Actualizar la estructura
Benedicto XVI, siendo profesor de teología, ya advirtió a finales de la
década de los 60 que nos encaminábamos a una Iglesia pequeña, sin
privilegios, sin relevancia, donde muchas comunidades no tendrían ni
sacerdotes. Da la sensación de que a ninguno de los tres se les ha hecho
caso y, eso que algunas intuiciones del profesor Ratzinger ya son
realidades.
La sinodalidad no está hecha ya. Francisco lo sabe y, por eso, nos dice
que esa forma de Iglesia es la que Dios quiere para el tercer milenio. ¡Qué
exagerado, pensarán algunos! No, nada de eso. Porque llevará mucho
tiempo cambiar algunas estructuras, deshacerse de otras que llevan
milenios entre nosotros y, sobre todo, variar la mentalidad que nos lleve, a
todos, a una conversión de la mentalidad –es decir, una conversión
personal– y de la práctica pastoral.
Aunque el concilio Vaticano II no habla de la sinodalidad tal y como la
vemos hoy en su conjunto, todo él está imbuido de esa idea. El documento
que citaba al inicio de este artículo, nos presenta la sinodalidad como
una “dimensión constitutiva de la Iglesia” que nos lanza al reto del
discernimiento como Pueblo de Dios que somos todos, incluidos los
obispos y el papa. Y esto solo puede ser calificado como apasionante.

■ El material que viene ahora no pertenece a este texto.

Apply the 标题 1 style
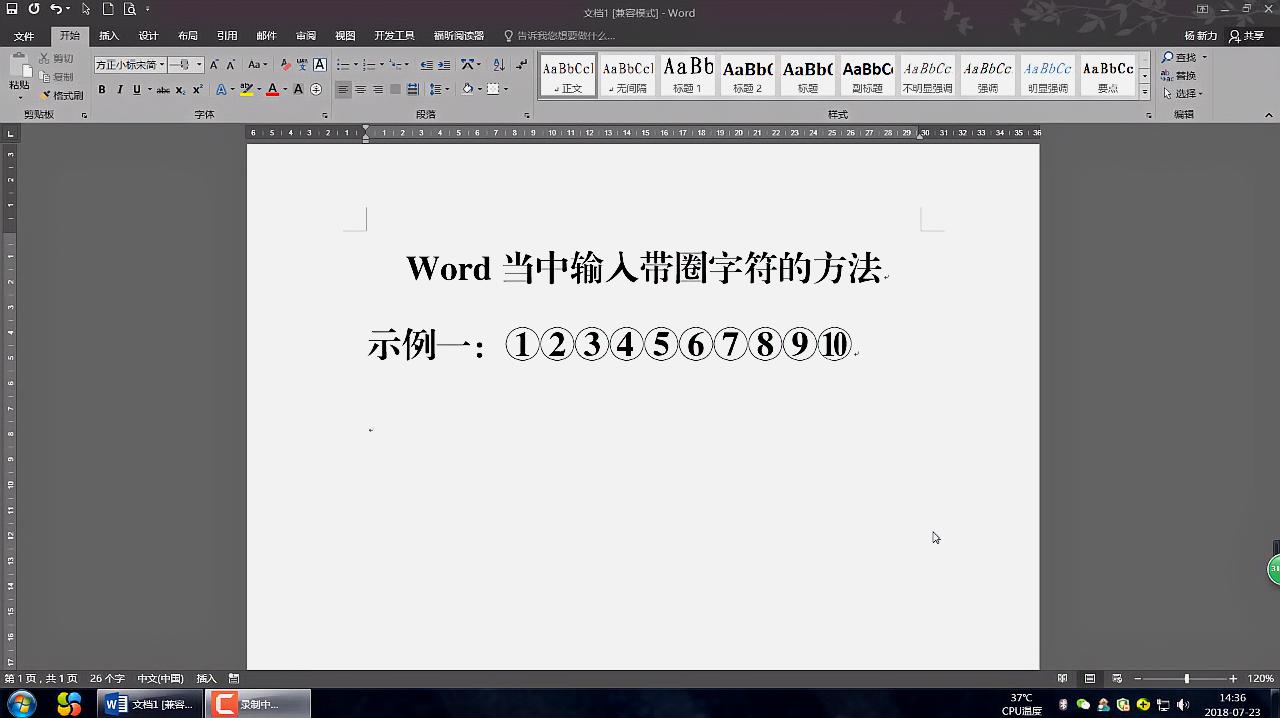 (x=687, y=72)
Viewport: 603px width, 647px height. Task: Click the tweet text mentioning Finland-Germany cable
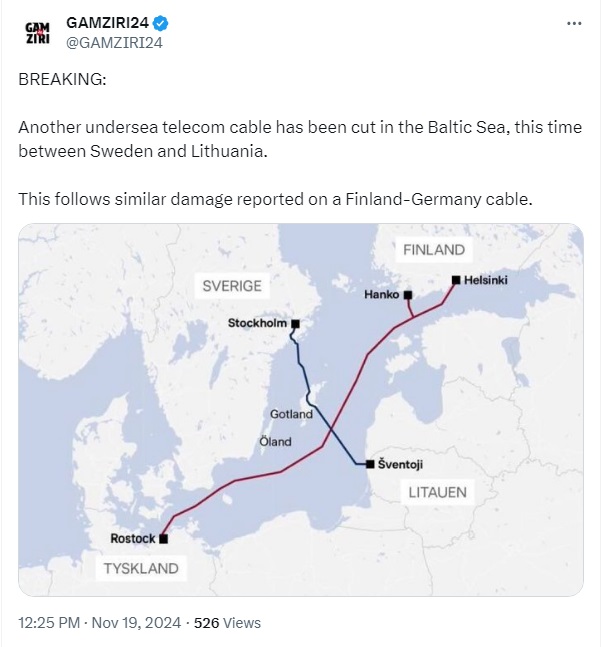pos(275,199)
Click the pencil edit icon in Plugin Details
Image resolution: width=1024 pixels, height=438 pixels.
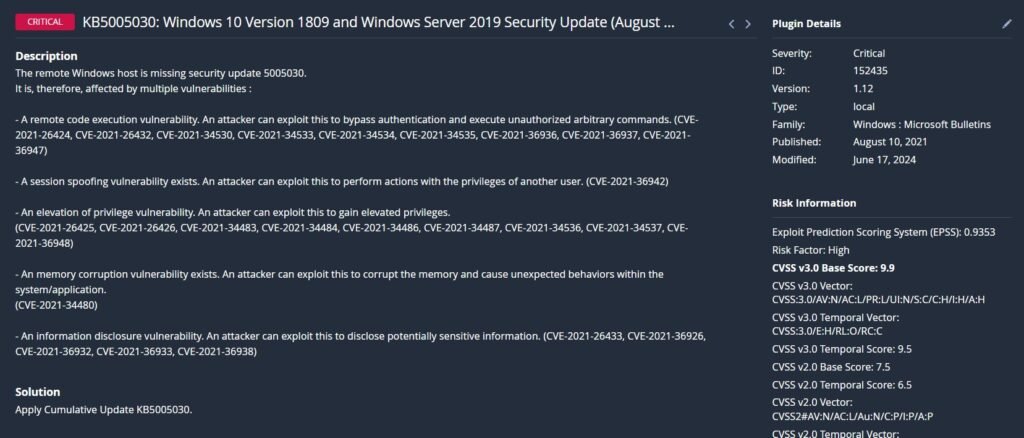point(1007,23)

Para que esto llegue a ser una realidad, tenemos que creer que es posible;
tenemos que creernos sujetos de ese cambio, todos; tenemos que estar
convencidos de que juntos, y con el Espíritu indicando la dirección con
su soplo, podremos hacer realidad la Iglesia sinodal que nunca debió de
perder ese rumbo. Cambiemos la pirámide por un círculo para rediseñar
esa nueva estructura eclesial a la que nos invita Francisco. No porque lo
diga él, sino porque es la Iglesia de la Buena Noticia.